━━━━━ Records provided ━━━━━
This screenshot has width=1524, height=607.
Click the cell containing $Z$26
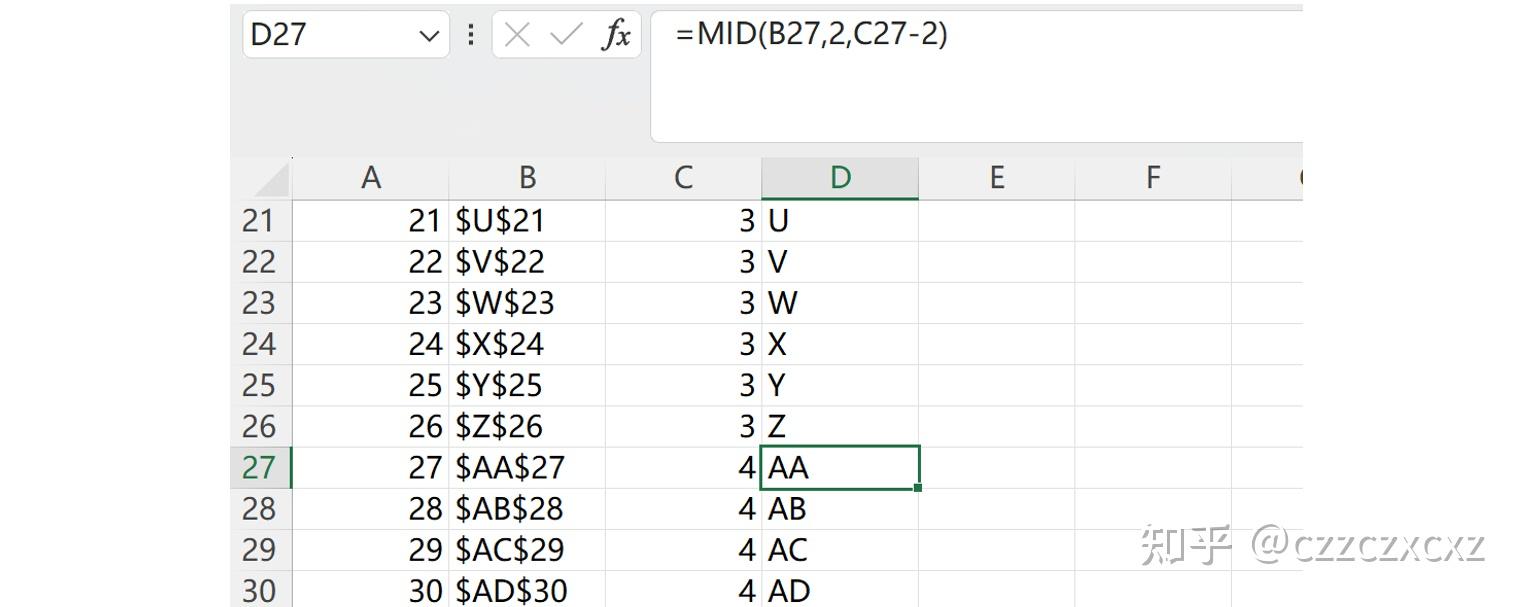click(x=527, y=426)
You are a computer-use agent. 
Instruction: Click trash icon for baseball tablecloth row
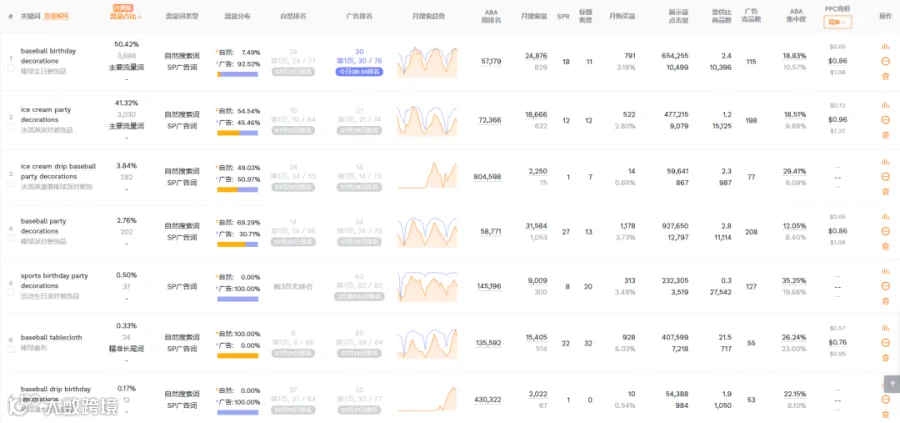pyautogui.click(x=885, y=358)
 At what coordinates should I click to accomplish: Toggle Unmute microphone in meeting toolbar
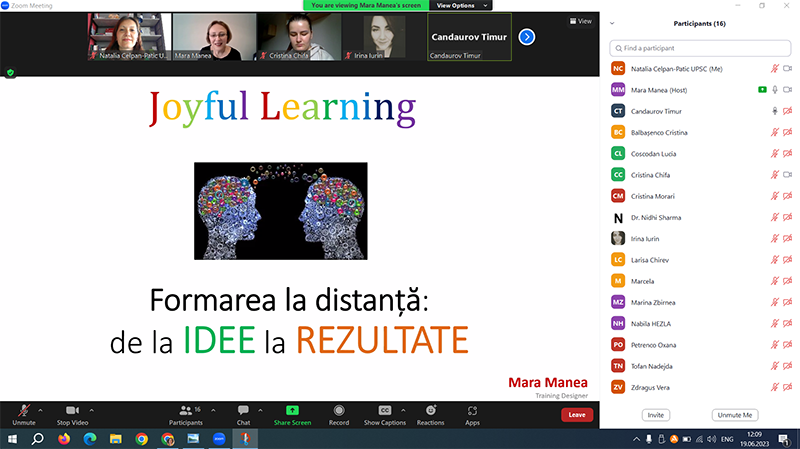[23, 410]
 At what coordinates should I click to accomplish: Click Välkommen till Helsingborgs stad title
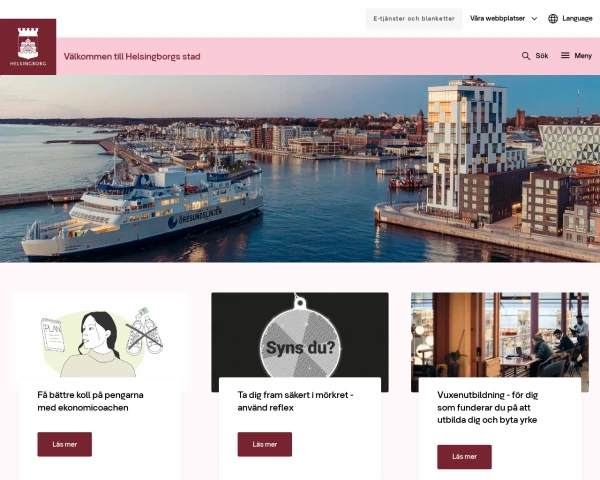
━━━━━
Required action:
Beginning with the line containing "Instruction: Click trash" and ending with the last line of the data above, repeat each line exactly. Include no pictures and no other lines.

Task answer:
Instruction: Click trash icon for baseball tablecloth row
pyautogui.click(x=885, y=358)
 At what coordinates should I click to accomplish: Toggle Unmute microphone in meeting toolbar
[23, 410]
 At what coordinates should I click to accomplish: Click Välkommen till Helsingborgs stad title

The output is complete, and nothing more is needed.